Excerpted passage Start Marker
Ahmad Mohammad was fascinated by cranial nerves, blood vessels in the brain and other topics covered in his second-year anatomy course taught by Rebecca MacPherson.
But his interest stemmed from more than just the content. Equally captivating, he says, was how the Associate Professor of Health Sciences explained highly complicated concepts in a way that he and his peers could easily grasp.
The positive experience led him back to the class two years later as MacPherson’s Teaching Assistant (TA), where he continued to be inspired by her approach to teaching.
“I signed up to be a TA because I enjoyed the way she taught the course so much,” says Mohammad, who graduated during Brock’s Spring Convocation Wednesday, June 15 with a Bachelor of Science in Medical Sciences. He will be starting his master’s with MacPherson in the fall.
During Convocation, MacPherson was recognized for her positive impact on and dedication to her students with the 2022 Faculty of Applied Health Sciences Award for Excellence in Teaching.
MacPherson was an obvious choice for the honour, says Dean Peter Tiidus.
“Dr. MacPherson epitomizes all round faculty excellence,” he says. “In addition to being an outstanding teacher, Dr. MacPherson also runs a world-class, externally funded research program and is involved in many aspects of departmental work.
Excerpted passage End Marker
The data Start Marker
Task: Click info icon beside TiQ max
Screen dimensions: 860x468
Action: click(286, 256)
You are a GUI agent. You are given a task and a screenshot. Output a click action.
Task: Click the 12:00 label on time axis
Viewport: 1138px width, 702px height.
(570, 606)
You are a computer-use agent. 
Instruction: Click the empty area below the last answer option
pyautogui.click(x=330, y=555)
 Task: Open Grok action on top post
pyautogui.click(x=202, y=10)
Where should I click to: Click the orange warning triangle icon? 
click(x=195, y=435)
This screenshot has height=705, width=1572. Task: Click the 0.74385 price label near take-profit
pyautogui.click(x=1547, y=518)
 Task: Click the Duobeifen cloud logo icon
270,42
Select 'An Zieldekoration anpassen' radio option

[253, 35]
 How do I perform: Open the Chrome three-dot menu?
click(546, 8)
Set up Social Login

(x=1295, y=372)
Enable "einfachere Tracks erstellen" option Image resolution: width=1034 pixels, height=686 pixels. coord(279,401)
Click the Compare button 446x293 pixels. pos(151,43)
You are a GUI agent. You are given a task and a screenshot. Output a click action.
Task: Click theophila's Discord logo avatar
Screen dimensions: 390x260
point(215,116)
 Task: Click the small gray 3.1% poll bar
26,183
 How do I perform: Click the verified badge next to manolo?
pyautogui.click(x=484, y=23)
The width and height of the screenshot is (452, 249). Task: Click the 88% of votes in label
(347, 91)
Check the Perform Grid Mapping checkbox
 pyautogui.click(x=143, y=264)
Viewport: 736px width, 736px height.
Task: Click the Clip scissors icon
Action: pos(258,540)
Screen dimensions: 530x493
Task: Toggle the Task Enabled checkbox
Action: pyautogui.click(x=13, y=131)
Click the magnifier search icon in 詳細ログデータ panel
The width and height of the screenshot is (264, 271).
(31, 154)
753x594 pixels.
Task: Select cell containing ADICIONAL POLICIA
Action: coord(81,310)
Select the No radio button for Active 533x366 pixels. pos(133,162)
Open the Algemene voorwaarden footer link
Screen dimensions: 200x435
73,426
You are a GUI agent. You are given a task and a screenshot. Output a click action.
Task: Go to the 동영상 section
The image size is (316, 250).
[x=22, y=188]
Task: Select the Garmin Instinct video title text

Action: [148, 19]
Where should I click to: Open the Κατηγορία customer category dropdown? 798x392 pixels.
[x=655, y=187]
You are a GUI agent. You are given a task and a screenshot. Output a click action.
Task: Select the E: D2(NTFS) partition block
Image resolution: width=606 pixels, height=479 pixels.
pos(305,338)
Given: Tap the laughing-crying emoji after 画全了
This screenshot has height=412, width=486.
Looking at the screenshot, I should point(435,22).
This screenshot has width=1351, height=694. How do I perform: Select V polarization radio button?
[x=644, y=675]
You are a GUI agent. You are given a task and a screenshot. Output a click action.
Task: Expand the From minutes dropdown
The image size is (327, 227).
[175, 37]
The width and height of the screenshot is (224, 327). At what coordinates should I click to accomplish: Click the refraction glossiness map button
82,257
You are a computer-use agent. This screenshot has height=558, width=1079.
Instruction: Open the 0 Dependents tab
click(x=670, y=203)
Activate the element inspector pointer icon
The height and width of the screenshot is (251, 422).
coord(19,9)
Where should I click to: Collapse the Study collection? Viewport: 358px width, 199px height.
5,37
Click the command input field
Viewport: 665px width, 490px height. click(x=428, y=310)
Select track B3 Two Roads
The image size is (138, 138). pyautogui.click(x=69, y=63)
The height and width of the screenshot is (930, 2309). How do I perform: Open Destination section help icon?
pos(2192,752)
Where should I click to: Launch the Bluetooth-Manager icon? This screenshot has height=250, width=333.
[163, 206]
The data End Marker
In the passage about Rebecca MacPherson's teaching award, why did Ahmad Mohammad return to her anatomy course as a Teaching Assistant? Answer in one to three sentences. The listing has no connection to the passage.

He signed up to be a TA because he enjoyed the way MacPherson taught the course so much. As a student, he had been captivated by how she explained highly complicated concepts in a way he and his peers could easily grasp.